As a merchant, you may have been confronted with a customer’s request for chargeback. This possibility to revoke a payment is a very useful means of recourse for consumers, aimed at protecting them against any abusive and unauthorized use of their bank card. Nevertheless, when the opposition is granted, it obviously has an impact on you. That’s why we discuss here the ins and outs of chargebacks.
What is a chargeback?
A chargeback is a procedure initiated by a customer with his or her bank in order to claim a refund of an amount paid to the merchant. This request can be initiated for example, after the delivery of a wrong item or a damaged product, when the amount has been accidentally debited twice or when the customer’s card has been stolen. A chargeback concerns transactions made with a bank card in a physical store and online.
How does a chargeback process work?
The cardholder can dispute a transaction with his bank and generally has 6 months after the purchase to do so. If the bank considers the dispute to be legitimate, the chargeback procedure is initiated and the amount of the original payment will be debited from the merchant’s account. If the merchant disputes the chargeback, he will need to provide evidence to support his claim. If the cardholder’s bank decides to accept the defense, the funds will be returned to the merchant by the acquiring bank. If, on the contrary, the defense is refuted, then the merchant will not get the transaction amount back.
In the event of a disagreement between the cardholder’s bank and the merchant, the parties may resort to arbitration and it will then be up to the card scheme network to decide.
What do you need to know?
As a merchant, the burden of proof is on you. Each merchant is by default responsible for chargebacks. If you do not provide proof of sale clearly showing that the transaction was made with the cardholder’s consent, the amount claimed by the cardholder will automatically be refunded to him. The response time you have will always be specified by the acquiring bank and is usually 10 days following the request for supporting documents.
Finally, be aware that chargeback requests are assessed by the cardholder’s bank. Therefore, be sure to provide solid evidence that formally demonstrates the validity of the transaction.
How much does it cost?
The chargeback procedure involves the intervention of several parties, including the issuing bank, the acquiring bank and the card scheme network. It is longer and significantly more expensive than a traditional refund settled directly between the customer and the merchant. The costs associated with a chargeback are around 24 euros.
How to avoid it?
There are several easy tips to avoid chargebacks, starting with fulfilling the commitments made to your customers. Avoid late deliveries. In case of delay or out of stock, notify your customer as soon as possible. Once the parcel has been delivered, ask for a signature from the receiver as proof of confirmation.
Have a clear refund policy. Make sure your contact information is clearly visible on your website or in your store, so that the customer can easily contact you in case of problems. It’s also important to respond quickly to customer questions. This will avoid the need to initiate a chargeback with the bank. If a mistake was indeed made on your part, proactively refund the customer.
In addition to these simple actions, you can also rely on various technological tools.

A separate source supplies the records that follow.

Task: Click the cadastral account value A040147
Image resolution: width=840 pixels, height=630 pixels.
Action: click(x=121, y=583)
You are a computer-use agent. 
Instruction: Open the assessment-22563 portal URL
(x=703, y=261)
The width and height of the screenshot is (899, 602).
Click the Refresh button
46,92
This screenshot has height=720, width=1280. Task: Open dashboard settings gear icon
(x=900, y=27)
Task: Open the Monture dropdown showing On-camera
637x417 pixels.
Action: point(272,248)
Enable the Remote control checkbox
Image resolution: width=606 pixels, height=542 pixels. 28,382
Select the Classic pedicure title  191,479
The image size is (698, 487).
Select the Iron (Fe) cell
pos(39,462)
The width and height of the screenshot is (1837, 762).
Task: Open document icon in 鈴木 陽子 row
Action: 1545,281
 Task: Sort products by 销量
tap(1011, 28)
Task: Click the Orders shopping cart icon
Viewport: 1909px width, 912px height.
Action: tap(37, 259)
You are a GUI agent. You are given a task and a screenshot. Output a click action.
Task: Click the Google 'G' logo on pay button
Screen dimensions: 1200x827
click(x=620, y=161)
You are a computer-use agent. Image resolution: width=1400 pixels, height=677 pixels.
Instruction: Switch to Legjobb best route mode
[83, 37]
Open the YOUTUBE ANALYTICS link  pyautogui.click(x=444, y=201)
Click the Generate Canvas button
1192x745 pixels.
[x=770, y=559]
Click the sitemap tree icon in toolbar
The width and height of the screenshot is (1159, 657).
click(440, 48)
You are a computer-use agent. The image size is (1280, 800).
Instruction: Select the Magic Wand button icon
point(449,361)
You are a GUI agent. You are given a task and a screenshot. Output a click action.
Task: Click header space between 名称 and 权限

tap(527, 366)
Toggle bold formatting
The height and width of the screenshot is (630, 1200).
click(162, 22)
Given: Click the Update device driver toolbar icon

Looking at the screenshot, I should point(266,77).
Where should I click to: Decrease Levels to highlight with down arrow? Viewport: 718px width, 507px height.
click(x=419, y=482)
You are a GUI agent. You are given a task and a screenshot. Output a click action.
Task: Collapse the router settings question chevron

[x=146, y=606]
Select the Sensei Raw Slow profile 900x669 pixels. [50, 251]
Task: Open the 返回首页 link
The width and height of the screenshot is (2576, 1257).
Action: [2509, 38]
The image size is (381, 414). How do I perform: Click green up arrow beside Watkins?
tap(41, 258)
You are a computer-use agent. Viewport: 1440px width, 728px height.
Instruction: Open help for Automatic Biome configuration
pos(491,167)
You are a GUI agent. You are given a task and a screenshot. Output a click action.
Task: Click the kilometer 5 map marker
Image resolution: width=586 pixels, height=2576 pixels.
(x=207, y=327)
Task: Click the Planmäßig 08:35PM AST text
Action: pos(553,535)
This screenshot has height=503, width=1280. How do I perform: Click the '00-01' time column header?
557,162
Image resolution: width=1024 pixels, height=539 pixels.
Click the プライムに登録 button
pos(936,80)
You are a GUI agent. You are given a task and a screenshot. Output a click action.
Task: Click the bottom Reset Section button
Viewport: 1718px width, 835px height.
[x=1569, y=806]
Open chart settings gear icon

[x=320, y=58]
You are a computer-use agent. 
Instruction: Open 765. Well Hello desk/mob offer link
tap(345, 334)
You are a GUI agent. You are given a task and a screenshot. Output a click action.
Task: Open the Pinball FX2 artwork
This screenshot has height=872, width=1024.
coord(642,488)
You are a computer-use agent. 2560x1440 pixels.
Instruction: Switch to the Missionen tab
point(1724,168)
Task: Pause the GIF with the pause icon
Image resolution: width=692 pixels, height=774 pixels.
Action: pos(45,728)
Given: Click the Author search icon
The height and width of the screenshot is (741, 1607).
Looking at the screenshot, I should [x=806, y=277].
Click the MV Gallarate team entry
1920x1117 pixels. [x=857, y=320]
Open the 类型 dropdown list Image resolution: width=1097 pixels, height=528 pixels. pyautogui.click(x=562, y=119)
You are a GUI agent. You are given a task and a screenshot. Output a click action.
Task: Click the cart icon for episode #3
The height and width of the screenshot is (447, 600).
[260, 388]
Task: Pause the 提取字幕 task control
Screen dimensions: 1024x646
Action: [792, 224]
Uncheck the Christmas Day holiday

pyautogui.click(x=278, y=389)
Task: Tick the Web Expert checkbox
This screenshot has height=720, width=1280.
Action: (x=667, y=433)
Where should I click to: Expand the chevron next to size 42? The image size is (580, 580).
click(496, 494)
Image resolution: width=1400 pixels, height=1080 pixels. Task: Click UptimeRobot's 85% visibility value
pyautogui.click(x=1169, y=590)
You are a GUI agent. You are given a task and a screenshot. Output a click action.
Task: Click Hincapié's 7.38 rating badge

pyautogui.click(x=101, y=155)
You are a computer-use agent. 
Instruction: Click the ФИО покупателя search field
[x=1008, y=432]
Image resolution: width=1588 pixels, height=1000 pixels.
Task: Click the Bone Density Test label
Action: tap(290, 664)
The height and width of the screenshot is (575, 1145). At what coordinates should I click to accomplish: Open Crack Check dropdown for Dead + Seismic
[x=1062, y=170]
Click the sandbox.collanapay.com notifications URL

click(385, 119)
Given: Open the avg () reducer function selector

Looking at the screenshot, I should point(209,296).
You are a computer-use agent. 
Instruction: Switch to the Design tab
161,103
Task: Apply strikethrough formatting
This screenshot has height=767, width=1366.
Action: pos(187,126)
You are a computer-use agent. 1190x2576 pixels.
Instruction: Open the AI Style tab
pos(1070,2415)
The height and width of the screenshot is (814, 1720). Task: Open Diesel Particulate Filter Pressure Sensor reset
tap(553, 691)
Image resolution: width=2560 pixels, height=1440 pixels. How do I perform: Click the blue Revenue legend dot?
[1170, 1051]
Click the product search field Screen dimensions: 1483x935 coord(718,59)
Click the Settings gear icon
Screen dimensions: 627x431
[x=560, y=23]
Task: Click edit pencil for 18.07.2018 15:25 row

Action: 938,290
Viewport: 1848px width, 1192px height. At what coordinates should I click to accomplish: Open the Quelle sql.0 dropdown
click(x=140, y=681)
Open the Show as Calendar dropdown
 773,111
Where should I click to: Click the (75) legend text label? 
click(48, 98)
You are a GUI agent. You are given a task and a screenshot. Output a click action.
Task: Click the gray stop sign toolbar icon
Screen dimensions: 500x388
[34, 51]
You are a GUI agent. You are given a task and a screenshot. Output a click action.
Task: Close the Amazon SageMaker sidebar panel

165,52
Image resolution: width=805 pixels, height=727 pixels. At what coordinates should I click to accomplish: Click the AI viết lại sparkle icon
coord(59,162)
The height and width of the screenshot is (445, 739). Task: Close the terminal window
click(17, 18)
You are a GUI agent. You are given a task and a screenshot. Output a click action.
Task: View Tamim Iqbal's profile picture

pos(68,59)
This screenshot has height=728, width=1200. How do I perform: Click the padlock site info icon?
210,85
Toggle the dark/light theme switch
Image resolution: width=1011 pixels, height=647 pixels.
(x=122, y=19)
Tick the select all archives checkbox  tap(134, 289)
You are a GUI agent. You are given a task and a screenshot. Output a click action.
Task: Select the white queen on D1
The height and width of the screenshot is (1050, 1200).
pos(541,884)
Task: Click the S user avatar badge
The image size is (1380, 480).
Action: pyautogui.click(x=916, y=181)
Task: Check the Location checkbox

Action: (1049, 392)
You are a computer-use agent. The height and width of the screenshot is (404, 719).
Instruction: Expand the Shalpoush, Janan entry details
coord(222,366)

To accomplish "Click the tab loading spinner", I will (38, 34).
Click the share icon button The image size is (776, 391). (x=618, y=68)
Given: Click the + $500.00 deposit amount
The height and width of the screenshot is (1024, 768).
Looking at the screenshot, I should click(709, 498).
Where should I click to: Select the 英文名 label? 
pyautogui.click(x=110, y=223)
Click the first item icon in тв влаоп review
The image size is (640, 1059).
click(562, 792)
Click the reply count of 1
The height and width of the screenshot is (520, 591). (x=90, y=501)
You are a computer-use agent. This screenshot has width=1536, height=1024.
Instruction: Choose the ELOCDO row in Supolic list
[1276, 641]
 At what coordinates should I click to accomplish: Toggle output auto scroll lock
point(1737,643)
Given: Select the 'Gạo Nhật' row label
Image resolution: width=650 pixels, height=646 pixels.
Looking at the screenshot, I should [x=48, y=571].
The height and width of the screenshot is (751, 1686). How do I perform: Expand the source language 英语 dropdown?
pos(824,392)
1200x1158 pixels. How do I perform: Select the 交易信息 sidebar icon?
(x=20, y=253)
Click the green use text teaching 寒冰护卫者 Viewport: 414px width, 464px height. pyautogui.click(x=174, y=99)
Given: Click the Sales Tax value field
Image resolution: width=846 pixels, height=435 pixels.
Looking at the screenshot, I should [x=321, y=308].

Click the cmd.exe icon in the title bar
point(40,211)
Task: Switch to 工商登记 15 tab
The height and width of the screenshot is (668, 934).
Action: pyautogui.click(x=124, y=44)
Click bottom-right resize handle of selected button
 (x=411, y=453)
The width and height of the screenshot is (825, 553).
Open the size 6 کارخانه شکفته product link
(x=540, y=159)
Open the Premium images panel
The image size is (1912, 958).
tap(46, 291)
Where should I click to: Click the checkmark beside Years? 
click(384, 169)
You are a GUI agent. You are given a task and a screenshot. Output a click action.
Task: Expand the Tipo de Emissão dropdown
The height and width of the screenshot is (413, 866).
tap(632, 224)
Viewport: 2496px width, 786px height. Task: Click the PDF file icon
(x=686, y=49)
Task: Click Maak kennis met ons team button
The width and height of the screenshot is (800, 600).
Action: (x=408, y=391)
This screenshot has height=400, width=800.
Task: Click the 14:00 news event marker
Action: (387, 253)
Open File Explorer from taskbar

Indeed, your payment terminal is an asset in the prevention of fraudulent chargebacks. All our terminals comply with the EMV standard (Europay, Mastercard, Visa), which aims to prevent fraudulent actions with cards.
In order to avoid manual amount entry errors, use a cash register software that establishes a direct communication between the cash register and the payment terminal, so that the amount is automatically displayed on the terminal.